# TO DO
Rescale the entries below: copy every line again with the text of each entry unchanged, and multiply each coordinate in the answers by 1.5, rounding to whole numbers with halves rounded up. Leave all other numbers as they are.

# RAW RECORDS
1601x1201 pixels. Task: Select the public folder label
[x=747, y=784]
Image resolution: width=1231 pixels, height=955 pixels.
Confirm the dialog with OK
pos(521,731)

# ANSWER BELOW
1601x1201 pixels. Task: Select the public folder label
[x=1121, y=1176]
Image resolution: width=1231 pixels, height=955 pixels.
Confirm the dialog with OK
pos(782,1097)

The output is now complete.